The ambidextrous shape of the Cooler Master MM710 mouse lends itself towards a fingertip or claw grip. I mostly used a claw grip because of how small the mouse felt in my hands. Those with larger hands may find this mouse too small for daily use, even with a fingertip grip, so I would still recommend trying out the mouse if possible. Weighting wise, the Cooler Master MM710 mouse is amazingly light at 53g. Heavier mice can offer stability, but I personally like how fast and seamless the MM710 felt. As for the sensitivity range, I rarely went above 800DPI in my daily use despite Cooler Master allowing for up to 16000DPI. As for inputs, I found buttons to be in a good placement to avoid accidental buttons presses. The audible and tactile feedback on all of the buttons were good, even when using the secondary keys. None of the buttons exhibited any squeaks or abnormal sounds, other than the aforementioned one-off scroll wheel rattle.

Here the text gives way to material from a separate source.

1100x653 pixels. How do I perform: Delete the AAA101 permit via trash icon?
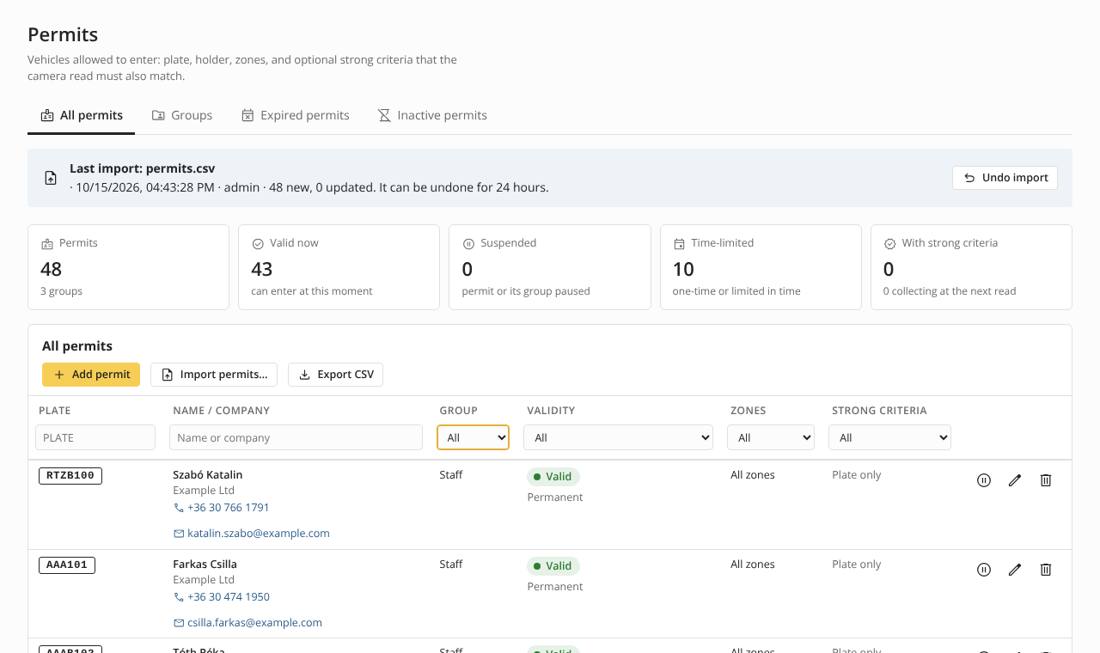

The tagline Cooler Master MM710 includes a "Pro-grade gaming" description, so it only makes sense to test it with games like Overwatch and League of Legends. Diving into the shooter, the small physical footprint was one thing that still took me a while to get used to. Despite sharing the same body shape and size as the MS110 mouse, the MM710 did not feel cramped. It is possible the shape was something I was getting used to, but I think the hole design also made the mouse easier to grip onto. Otherwise, the sensor tracking in the MM710 was a treat. Movement was tracked very well with no signs of spin out or incorrect movement. This is clearly a competitive sensor in here and the tracking is top of the class. The lightweight shell and design also made quick flicks easy. Button presses were par for the course for Omron switches, which is to say they were pretty great. For games like League of Legends, the performance was still just as good at faster movements with no lost tracking.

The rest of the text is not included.